§ MATERIAL FOR THE TASK
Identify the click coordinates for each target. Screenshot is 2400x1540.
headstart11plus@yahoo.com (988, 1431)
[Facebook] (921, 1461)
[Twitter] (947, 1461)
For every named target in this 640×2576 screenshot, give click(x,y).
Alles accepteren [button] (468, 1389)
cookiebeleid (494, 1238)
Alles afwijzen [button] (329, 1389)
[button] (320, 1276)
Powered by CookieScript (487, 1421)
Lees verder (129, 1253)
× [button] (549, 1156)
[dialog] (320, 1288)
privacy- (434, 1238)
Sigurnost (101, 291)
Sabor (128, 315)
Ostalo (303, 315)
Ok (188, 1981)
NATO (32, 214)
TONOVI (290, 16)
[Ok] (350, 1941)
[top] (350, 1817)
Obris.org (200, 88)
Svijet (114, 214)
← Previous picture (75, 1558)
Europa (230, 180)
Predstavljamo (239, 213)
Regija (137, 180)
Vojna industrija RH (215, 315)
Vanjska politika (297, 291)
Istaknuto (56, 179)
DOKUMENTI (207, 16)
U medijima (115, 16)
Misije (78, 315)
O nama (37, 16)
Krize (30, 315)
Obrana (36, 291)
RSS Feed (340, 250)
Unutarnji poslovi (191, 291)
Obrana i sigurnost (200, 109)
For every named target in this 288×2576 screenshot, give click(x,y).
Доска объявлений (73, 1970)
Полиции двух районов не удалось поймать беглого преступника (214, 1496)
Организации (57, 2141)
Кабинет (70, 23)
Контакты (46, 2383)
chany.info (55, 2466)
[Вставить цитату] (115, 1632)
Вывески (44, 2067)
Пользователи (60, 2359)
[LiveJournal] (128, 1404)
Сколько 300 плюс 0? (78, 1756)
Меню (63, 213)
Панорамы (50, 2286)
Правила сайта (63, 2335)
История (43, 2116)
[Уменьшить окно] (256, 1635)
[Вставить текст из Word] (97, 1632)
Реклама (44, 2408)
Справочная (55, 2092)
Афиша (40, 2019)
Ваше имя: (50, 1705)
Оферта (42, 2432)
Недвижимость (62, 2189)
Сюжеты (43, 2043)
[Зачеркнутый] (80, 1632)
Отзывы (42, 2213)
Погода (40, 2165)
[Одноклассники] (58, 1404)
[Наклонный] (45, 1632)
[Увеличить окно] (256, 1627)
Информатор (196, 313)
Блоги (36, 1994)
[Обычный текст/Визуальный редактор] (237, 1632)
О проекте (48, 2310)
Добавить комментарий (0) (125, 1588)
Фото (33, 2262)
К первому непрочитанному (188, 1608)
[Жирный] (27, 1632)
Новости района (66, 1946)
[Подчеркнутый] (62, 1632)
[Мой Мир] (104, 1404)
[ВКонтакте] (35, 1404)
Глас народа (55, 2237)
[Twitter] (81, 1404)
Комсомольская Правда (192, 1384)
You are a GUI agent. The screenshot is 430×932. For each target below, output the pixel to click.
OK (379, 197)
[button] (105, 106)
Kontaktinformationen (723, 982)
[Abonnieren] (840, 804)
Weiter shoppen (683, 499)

§ AIM OF THE EXERCISE
A verbatim copy of the lines from the one with "[button] (105, 106)" to the end of the listing is the whole answer.

§ REPLY TO THE EXERCISE
[button] (105, 106)
Kontaktinformationen (723, 982)
[Abonnieren] (840, 804)
Weiter shoppen (683, 499)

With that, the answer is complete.